GIVEN INSTRUCTION A:
Can you print out, unchanged, the rows further down from the line holding "Screen dimensions: 1708x508" through the line holding "pos(22,148)", with both of those lines included?

PASSAGE PROVIDED:
• • •

Chapter 16, Problem 78A

(a)

To determine

The tension in the string when the object is at the bottom of its path.

Answer to Problem 78A

  $T=2.1\times {10}^2\text{ N}$

Explanation of Solution

Given:

Mass of an object is $m=2.0\text{ kg}$

Length of a string to which an object is attached is $l\text{ = 1}\text{.5 m}$

Speed of a swinging object is $v=\text{ 12 m/s}$

Formula used:

The tension in the string when the object is at the bottom of its path can be calculated by,

  ${\text{T = F}}_{cp}+F_g$

  $\left(1\right)$

Where,

${\text{F}}_{cp}$ is the centripetal force acting on a revolving object, ${\text{F}}_{cp}=\frac{m{v}^2}{r}$ , and

$F_g$ is the force exerted by the Earth’s gravity on an object, $F_g=mg$

Substituting for ${\text{F}}_{cp}$ and $F_g$ in equation $\left(1\right)$ ,

  $T=\frac{m{v}^2}{r}+mg=m\left[\frac{v^2}{r}+g\right]$

  $\left(2\right)$

Where,

$m$ is mass of an object,

$v$ is the speed of revolution of an object

$r$ is the radius of the circle in which an object in revolving, In this situation it is $l\text{ = 1}\text{.5 m}$

$g$ is acceleration due to gravity, $g=9.8{\text{ m/s}}^2$

Calculation:

Substituting the numerical values in equation $\left(2\right)$ ,

  $T=\left(2.0\text{ kg}\right)\left[\frac{{\left(\text{12 m/s}\right)}^2}{\text{1}\text{.5 m}}+9.8{\text{ m/s}}^2\right]$

  $=\left(2.0\text{ kg}\right)\left[96{\text{ m/s}}^2+9.8{\text{ m/s}}^2\right]$

  $=\left(2.0\text{ kg}\right)\left(105.8{\text{ m/s}}^2\right)$

  $=211.6\text{ kg}{\text{.m/s}}^2$

  $=2.1\times {10}^2\text{ N}$

Conclusion:

The tension in the string when the object is at the bottom of its path is $2.1\times {10}^2\text{ N}$ .

(b)

To determine

The tension in the string when the object is at the top of its path.

• • •

GIVEN INSTRUCTION B:
How would you render this sentence from the physics solution above in Spanish: "The tension in the string when the object is at the bottom of its path is $2.1\times {10}^2\text{ N}$."?

Extracted rows
• • •

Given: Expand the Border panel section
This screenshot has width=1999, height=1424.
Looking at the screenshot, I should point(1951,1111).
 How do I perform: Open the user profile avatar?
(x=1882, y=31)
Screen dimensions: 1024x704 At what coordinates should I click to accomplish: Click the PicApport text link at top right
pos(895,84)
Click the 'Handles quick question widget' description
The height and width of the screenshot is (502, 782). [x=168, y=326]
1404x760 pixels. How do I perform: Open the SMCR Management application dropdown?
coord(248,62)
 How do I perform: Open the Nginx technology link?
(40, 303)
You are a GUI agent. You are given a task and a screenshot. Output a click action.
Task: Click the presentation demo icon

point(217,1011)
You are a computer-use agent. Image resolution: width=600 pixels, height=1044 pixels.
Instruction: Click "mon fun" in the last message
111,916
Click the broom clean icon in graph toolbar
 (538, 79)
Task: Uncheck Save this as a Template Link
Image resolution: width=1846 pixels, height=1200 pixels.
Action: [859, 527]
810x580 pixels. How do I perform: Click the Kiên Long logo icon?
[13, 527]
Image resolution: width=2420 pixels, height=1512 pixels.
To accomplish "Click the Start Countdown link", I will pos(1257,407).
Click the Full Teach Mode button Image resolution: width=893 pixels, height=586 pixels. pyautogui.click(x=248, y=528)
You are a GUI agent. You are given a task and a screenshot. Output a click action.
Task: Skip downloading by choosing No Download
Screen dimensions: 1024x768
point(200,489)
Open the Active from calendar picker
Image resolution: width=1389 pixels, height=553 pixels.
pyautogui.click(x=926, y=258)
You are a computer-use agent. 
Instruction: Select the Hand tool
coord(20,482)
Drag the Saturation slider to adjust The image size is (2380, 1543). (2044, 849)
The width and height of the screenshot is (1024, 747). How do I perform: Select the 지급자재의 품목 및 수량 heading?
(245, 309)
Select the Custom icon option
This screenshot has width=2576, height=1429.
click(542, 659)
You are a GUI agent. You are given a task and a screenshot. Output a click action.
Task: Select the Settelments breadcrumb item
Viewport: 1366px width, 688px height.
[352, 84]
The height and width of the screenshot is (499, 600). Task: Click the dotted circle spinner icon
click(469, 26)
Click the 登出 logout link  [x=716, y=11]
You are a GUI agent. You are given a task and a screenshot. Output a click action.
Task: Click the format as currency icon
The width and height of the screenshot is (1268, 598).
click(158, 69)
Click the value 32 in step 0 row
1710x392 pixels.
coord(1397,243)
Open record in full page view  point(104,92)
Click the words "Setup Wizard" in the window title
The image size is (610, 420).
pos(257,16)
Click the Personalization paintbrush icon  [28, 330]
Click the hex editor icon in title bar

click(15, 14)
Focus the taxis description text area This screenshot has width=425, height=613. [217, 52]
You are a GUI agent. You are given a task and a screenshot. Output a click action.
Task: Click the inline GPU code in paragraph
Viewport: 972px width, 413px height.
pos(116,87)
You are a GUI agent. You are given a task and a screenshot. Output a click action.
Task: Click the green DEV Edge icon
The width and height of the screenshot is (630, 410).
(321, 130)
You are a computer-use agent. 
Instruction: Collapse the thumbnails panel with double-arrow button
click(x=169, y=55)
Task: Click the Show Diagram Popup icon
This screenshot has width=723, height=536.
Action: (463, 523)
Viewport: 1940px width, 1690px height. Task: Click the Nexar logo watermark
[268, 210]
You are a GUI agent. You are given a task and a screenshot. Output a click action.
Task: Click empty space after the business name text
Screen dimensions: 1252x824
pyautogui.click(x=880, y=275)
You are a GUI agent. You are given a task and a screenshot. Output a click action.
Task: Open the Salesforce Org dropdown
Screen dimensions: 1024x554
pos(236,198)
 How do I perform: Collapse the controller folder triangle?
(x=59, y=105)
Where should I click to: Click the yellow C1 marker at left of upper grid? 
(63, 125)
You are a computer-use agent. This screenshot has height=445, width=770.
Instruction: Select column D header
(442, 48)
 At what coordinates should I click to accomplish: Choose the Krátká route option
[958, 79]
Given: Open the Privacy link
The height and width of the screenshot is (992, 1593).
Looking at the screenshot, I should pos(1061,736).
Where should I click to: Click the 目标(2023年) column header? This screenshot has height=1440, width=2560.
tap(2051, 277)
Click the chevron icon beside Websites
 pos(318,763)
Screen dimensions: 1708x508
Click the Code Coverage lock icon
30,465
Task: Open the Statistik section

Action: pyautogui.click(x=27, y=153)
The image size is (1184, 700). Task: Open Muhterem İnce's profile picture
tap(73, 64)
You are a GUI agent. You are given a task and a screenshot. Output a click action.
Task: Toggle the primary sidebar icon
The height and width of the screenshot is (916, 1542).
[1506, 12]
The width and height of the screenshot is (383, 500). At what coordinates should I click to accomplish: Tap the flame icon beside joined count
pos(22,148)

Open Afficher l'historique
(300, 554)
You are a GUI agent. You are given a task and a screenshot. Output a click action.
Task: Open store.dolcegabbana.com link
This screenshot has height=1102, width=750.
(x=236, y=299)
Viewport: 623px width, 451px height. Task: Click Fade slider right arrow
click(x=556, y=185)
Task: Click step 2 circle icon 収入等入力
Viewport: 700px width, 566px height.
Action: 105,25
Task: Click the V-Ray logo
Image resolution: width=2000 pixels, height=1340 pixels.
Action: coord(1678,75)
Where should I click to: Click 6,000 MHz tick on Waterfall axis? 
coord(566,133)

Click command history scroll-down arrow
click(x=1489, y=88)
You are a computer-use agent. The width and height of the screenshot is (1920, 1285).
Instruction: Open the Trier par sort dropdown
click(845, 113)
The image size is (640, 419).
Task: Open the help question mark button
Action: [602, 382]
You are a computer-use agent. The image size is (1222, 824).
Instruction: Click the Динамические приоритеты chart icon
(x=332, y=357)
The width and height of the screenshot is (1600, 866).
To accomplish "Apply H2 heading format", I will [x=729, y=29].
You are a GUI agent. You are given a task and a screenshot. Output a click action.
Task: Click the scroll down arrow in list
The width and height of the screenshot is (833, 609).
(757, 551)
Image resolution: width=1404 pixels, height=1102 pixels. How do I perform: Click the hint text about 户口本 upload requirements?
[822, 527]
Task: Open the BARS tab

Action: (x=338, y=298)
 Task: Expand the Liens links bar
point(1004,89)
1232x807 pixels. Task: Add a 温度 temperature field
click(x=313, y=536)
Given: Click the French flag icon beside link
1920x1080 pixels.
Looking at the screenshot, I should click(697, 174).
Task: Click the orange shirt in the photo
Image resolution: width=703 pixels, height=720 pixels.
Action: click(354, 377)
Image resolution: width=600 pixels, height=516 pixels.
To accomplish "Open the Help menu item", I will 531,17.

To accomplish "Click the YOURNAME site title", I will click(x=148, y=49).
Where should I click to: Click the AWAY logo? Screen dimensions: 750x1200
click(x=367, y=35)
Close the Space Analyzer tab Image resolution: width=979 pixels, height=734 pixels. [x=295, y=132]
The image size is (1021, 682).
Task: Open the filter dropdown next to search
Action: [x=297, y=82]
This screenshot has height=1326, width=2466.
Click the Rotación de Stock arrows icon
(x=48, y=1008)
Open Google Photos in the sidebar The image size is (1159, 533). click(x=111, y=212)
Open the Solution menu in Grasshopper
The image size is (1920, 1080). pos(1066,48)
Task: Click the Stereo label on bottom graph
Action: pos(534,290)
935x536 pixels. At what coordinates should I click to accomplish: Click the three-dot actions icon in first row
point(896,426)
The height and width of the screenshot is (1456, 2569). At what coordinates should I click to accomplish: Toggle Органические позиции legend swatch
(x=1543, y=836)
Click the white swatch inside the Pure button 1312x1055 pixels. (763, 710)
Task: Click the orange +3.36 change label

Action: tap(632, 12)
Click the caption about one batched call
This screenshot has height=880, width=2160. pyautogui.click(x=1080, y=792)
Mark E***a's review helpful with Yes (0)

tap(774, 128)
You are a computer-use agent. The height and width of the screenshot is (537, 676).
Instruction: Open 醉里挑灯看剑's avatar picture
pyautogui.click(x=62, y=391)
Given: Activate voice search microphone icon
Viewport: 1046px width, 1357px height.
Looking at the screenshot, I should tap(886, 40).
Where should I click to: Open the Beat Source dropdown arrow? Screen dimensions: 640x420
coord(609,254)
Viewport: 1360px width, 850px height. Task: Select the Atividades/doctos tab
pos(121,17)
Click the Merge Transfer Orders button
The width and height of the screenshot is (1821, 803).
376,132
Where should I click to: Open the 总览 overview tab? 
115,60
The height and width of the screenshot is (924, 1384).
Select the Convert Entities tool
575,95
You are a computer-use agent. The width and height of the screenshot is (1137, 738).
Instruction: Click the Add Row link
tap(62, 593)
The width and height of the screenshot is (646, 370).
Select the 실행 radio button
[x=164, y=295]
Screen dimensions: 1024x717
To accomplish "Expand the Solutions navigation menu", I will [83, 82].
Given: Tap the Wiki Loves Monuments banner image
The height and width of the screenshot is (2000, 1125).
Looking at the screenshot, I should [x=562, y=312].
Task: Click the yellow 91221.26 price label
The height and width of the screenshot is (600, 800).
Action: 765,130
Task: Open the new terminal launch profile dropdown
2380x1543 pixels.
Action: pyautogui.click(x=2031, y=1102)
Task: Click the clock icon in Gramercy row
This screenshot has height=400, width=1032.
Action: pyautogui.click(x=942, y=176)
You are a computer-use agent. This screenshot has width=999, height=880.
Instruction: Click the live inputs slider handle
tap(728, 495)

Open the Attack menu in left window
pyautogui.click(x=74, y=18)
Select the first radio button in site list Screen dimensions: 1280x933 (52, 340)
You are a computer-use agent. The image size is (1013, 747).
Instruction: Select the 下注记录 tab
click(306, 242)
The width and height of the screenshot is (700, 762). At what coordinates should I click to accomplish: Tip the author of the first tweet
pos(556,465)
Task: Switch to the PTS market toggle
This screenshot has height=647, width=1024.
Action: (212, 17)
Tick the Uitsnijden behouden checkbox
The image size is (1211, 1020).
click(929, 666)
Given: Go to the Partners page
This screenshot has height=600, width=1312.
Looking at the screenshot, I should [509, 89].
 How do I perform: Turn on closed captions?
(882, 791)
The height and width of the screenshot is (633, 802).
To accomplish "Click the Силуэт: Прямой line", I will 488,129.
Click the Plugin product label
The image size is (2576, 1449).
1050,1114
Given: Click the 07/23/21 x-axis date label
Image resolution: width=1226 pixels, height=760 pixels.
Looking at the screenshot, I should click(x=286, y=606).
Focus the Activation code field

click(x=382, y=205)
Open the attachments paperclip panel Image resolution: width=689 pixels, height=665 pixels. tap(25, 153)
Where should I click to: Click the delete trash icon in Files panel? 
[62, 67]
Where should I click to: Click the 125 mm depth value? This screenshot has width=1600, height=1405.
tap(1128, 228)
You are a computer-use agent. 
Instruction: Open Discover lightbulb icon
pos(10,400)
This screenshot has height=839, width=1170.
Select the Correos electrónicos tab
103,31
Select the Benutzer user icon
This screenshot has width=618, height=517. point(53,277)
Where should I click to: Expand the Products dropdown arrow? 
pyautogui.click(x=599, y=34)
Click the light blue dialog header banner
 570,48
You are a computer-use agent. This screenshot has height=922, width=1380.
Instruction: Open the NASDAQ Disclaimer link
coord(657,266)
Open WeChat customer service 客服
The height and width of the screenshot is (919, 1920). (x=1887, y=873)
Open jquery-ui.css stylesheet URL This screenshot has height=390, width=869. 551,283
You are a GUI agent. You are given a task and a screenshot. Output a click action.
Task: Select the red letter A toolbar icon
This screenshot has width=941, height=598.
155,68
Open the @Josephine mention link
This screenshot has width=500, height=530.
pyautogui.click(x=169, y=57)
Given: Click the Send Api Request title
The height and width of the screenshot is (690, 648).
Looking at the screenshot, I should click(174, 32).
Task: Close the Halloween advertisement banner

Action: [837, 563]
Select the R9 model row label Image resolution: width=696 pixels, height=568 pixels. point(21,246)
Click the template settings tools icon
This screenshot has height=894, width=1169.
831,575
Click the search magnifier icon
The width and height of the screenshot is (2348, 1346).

• • •

SOLUTION A:
Screen dimensions: 1708x508
Click the Code Coverage lock icon
30,465
Task: Open the Statistik section

Action: pyautogui.click(x=27, y=153)
The image size is (1184, 700). Task: Open Muhterem İnce's profile picture
tap(73, 64)
You are a GUI agent. You are given a task and a screenshot. Output a click action.
Task: Toggle the primary sidebar icon
The height and width of the screenshot is (916, 1542).
[1506, 12]
The width and height of the screenshot is (383, 500). At what coordinates should I click to accomplish: Tap the flame icon beside joined count
pos(22,148)

SOLUTION B:
La tensión en la cuerda cuando el objeto está en la parte inferior de su trayectoria es $2.1\times {10}^2\text{ N}$.